### Page extract
+--

Porc and eco is a favorite of new players that have come from other games such as TA and SupCom, but in Zero-K it is a very poor strategy. It works well against bad players but is rarely effective against experienced players. Once your opponent sees that you're building heavy defenses and going light on mobile units they will start naked expanding, grabbing all the territory and securing it with much lighter defenses. Eventually their mex advantage will outweigh any initial eco advantage you might have, and at that point it's just a matter of them choosing how they want to overwhelm or penetrate your fortress's defenses (and they have many options to choose from).
Expansion and aggression is the fundamentally successful strategy in Zero-K; it's explicitly baked-into the game design. The most successful players are those who are best able to execute this type of strategy, i.e. who can expand faster than the opponent while being better at aggression. "Better at aggression" means striking the opponent's weak points with strong forces (and doing so early and often) while avoiding the opponent's strong forces and deflecting them from the player's weak points. Making good trades is an essential skill for executing this strategy well - avoiding suiciding units, and using good counters.

+--

### Supplied material
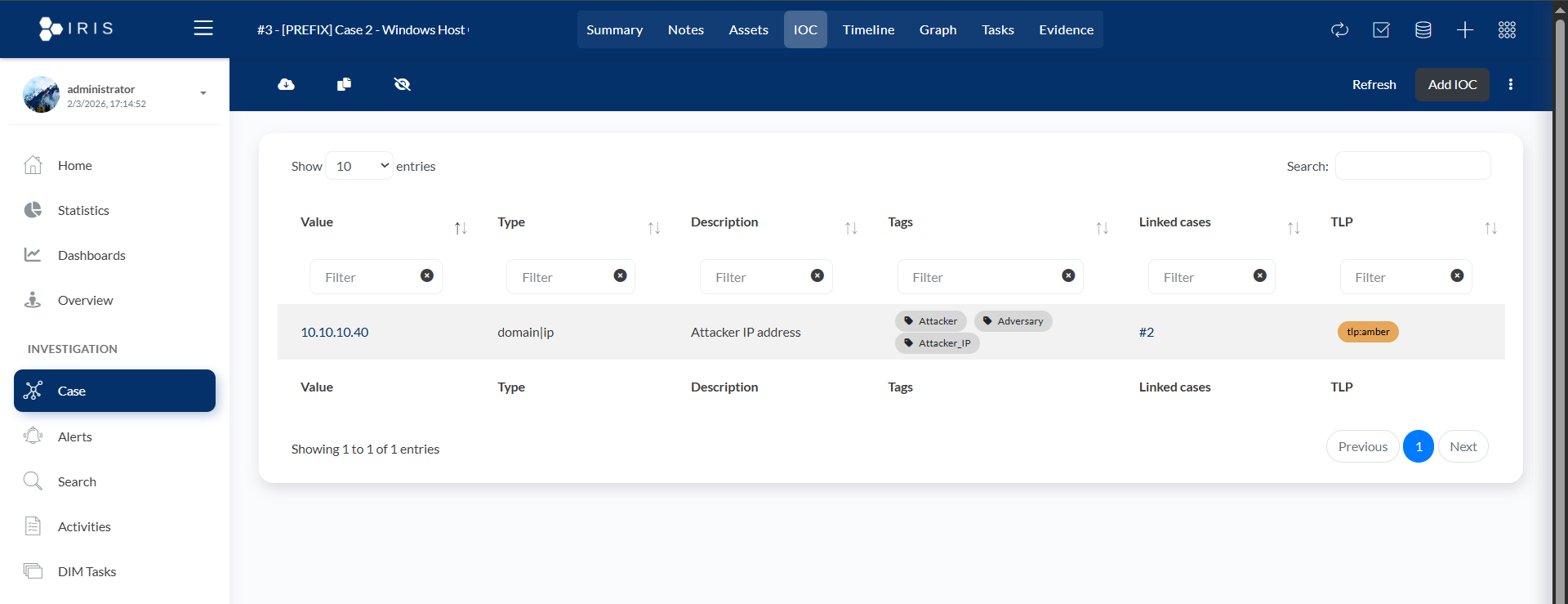Screen dimensions: 1568x604
Task: Click the cloud download icon in toolbar
Action: coord(286,84)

+--

### Exercise task A
In the Zero-K strategy text, what does an opponent start doing after seeing that you're building heavy defenses and going light on mobile units?
### Exercise task B
Using the Zero-K strategy text, explain why porc and eco is a poor strategy against experienced players.
### Exercise task C
Reproduce the part of the Zero-K strategy text that opens with the words "Porc and eco" and closes with "to choose from).", replacing "heavy defenses" with "static defenses".

### Final result A
They start naked expanding, grabbing all the territory and securing it with much lighter defenses.

### Final result B
An experienced opponent who sees heavy defenses and few mobile units will naked expand and take all the territory with much lighter defenses. Their mex advantage eventually outweighs any initial eco advantage you have. Then they only have to choose how to overwhelm or penetrate your fortress's defenses, and they have many options.

### Final result C
Porc and eco is a favorite of new players that have come from other games such as TA and SupCom, but in Zero-K it is a very poor strategy. It works well against bad players but is rarely effective against experienced players. Once your opponent sees that you're building static defenses and going light on mobile units they will start naked expanding, grabbing all the territory and securing it with much lighter defenses. Eventually their mex advantage will outweigh any initial eco advantage you might have, and at that point it's just a matter of them choosing how they want to overwhelm or penetrate your fortress's defenses (and they have many options to choose from).